READING PASSAGE

————————

# HRV systems



## northern (Apr 24, 2010)

Hey guys, i need some assistance with HRV systems. Anyone know how many outlets/inlets does one floor need? Each room? Or is one in/out enough for the whole floor?

We have a bungalow style cottage that we want to add the HRV into, and it has a crawl space, and the main floor with 3 bedrooms. 

Any information on these HRV systems is appreciated.


----------



## Wuzzat? (Apr 25, 2010)

I understand that adjustments on these are touchy.


----------



## northern (Apr 25, 2010)

Wuzzat? said:


> I understand that adjustments on these are touchy.



What exactly do you mean by adjustments? I thought it was a simple device. Sorry, im a newbie to these things.


----------



## Wuzzat? (Apr 25, 2010)

northern said:


> I thought it was a simple device. Sorry, im a newbie to these things.


I thought so too.  
Look at some links to these things.  On at least one, differential air pressures needed to be fussed with.

Here's some generic stuff.
Heat recovery ventilation - Wikipedia, the free encyclopedia

Skip the CLAIMS, the DESCRIPTION is the meat of this.
Heat recovery ventilating dehumidifier - Patent 5179998


----------

————————

INSTRUCTION 1
Decide whether each statement agrees with the forum thread on HRV systems. Answer yes or no, and quote the words of the thread that settle it. (a) The main floor of the cottage has three bedrooms. (b) Wuzzat? recommends reading the claims section of the patent. (c) northern had expected an HRV to be a complicated device.

PROVIDED RECORDS

————————

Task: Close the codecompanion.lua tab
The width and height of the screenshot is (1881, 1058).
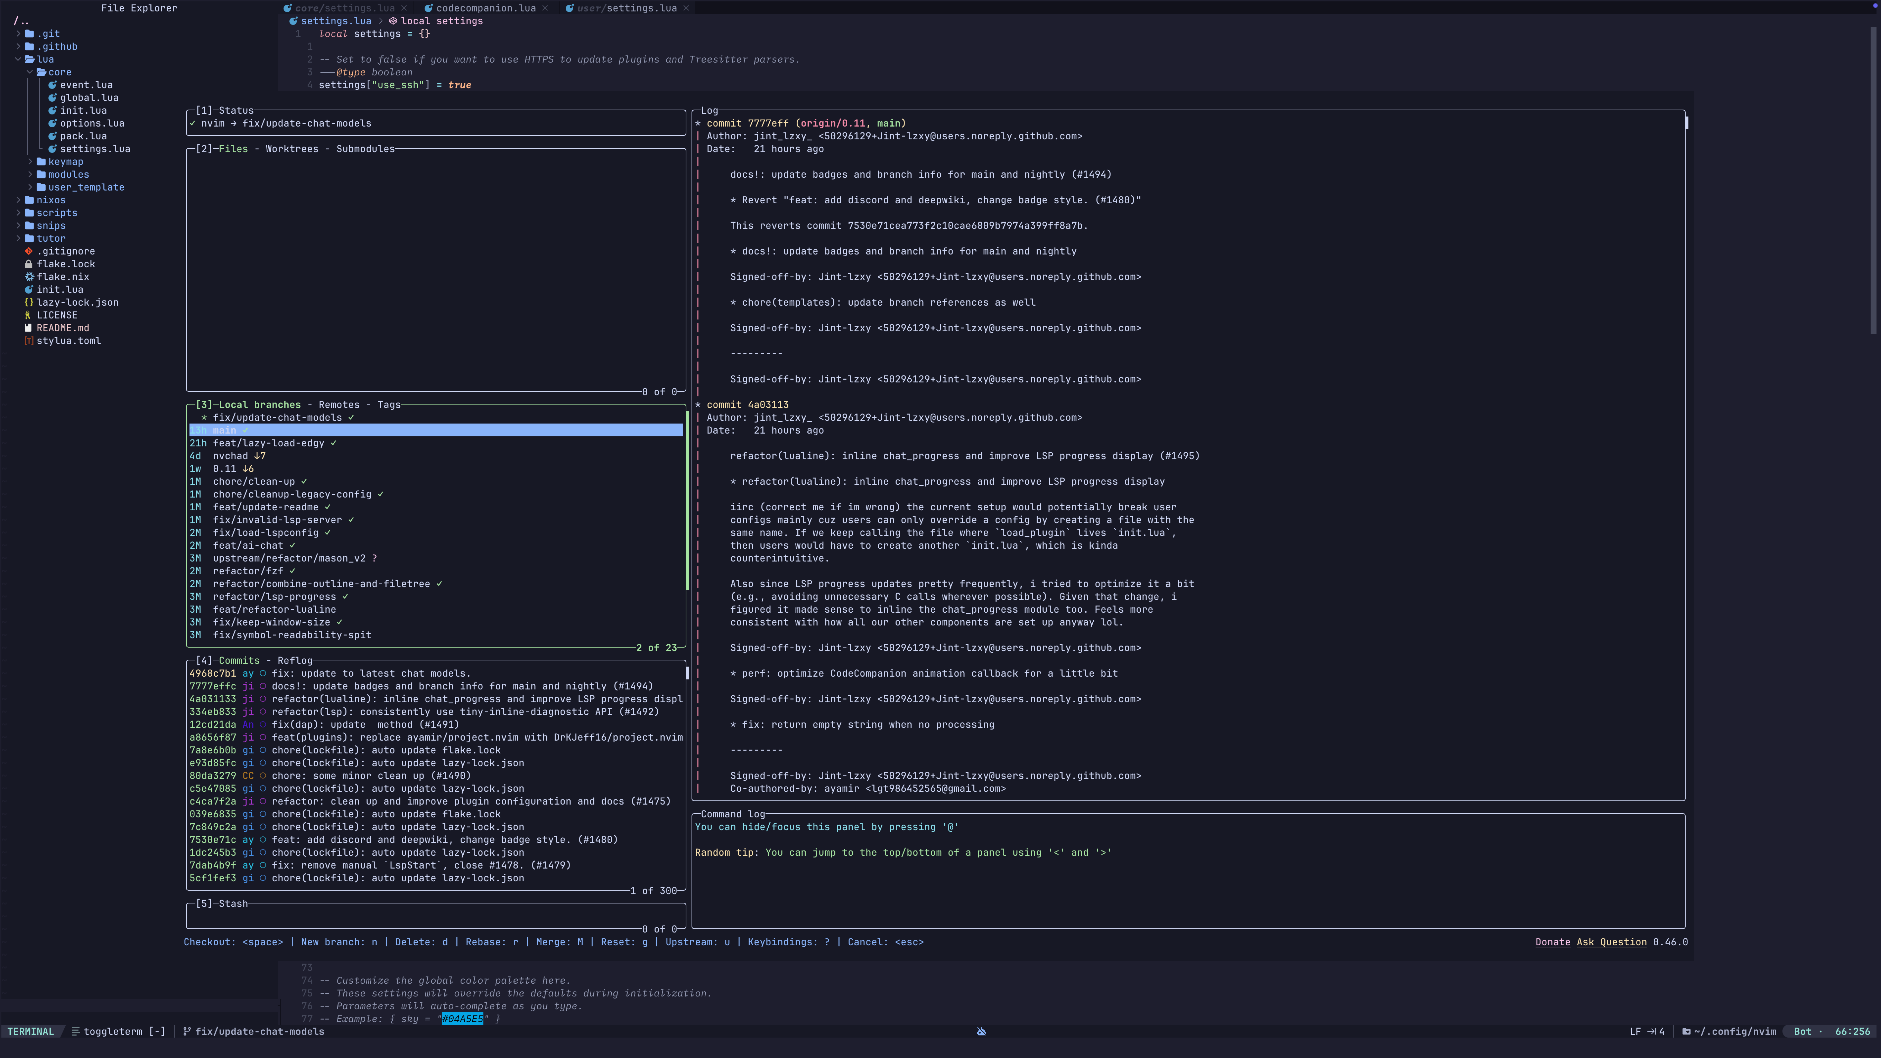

————————

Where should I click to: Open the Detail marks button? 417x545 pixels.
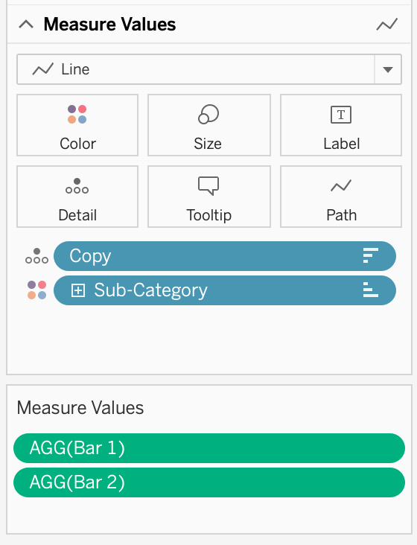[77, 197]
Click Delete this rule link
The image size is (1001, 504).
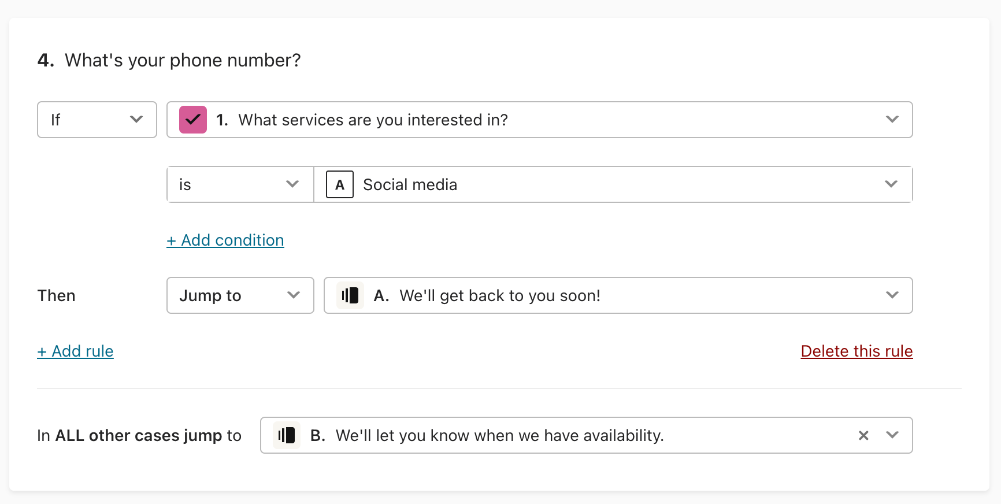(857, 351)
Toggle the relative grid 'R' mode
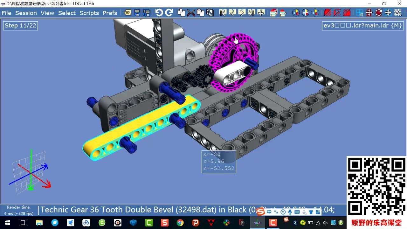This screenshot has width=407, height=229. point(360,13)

————————

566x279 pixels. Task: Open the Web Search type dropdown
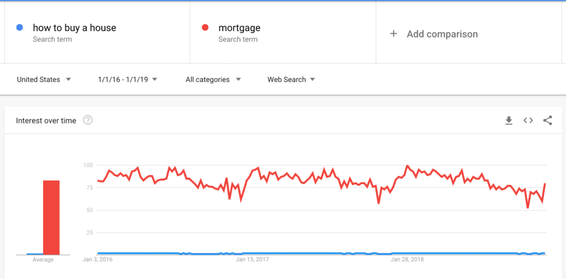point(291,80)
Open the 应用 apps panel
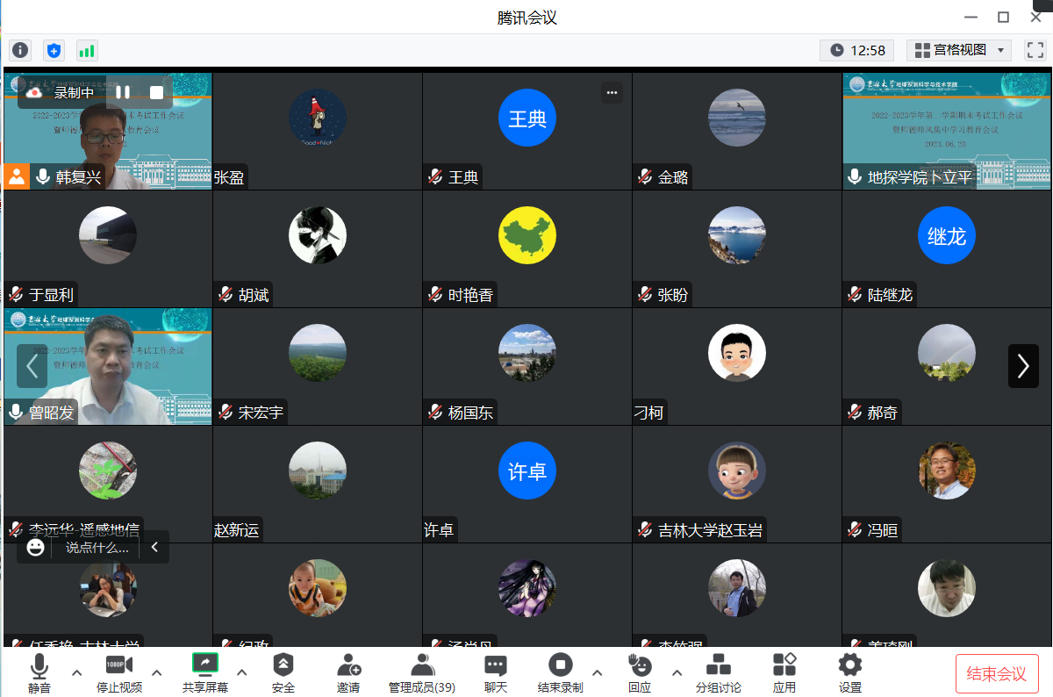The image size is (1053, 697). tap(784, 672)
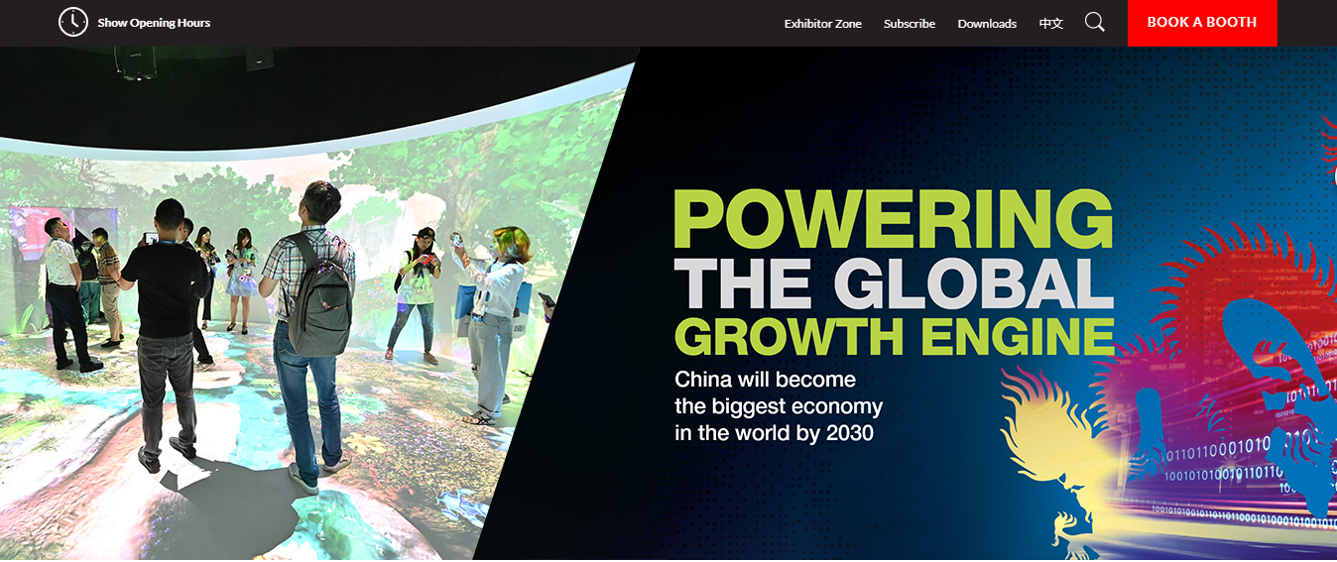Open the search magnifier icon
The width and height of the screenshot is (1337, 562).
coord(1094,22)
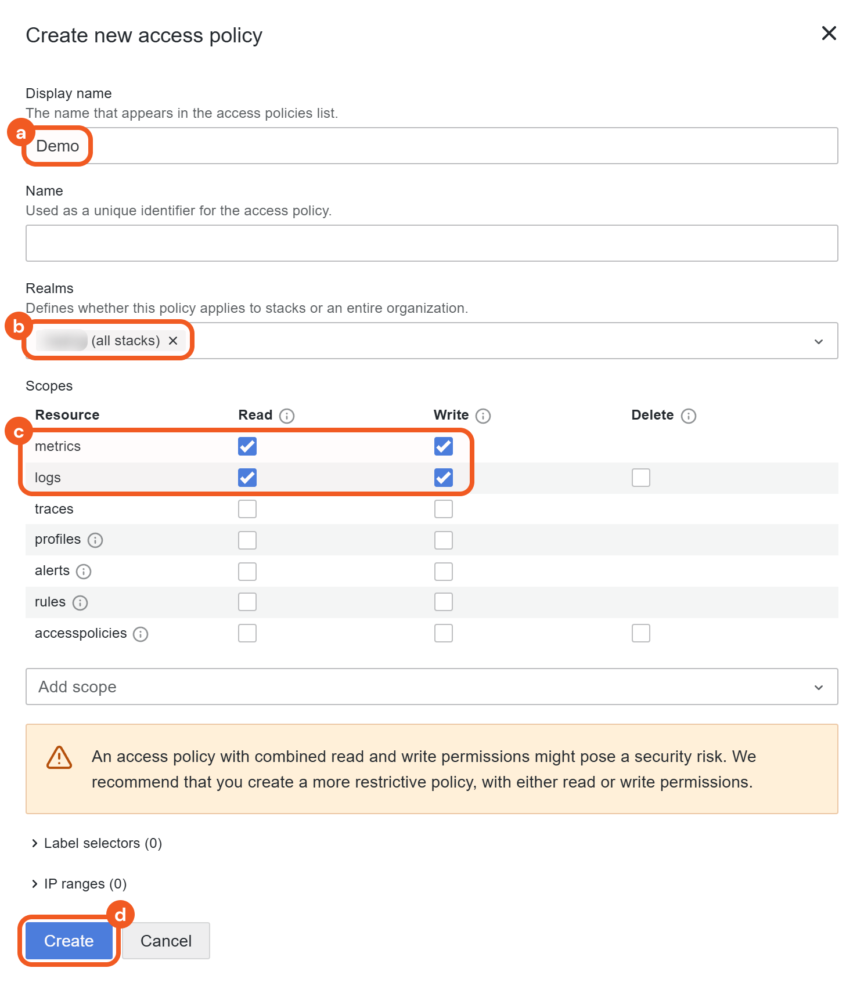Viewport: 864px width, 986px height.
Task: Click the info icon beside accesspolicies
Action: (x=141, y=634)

————————

INSTRUCTION 2
In the entries, switch "rule" to "filter" in the lines starting at the one containing "Click Delete this rule link" and ending at the one containing "This screenshot has". Give only those lines with nothing else changed, and leave out the pictures.

TASK ANSWER 1
(a) Yes: "the main floor with 3 bedrooms"
(b) No: "Skip the CLAIMS, the DESCRIPTION is the meat of this."
(c) No: "I thought it was a simple device."

TASK ANSWER 2
Click Delete this filter link
The image size is (1001, 504).
(857, 351)
Toggle the relative grid 'R' mode
This screenshot has width=407, height=229. point(360,13)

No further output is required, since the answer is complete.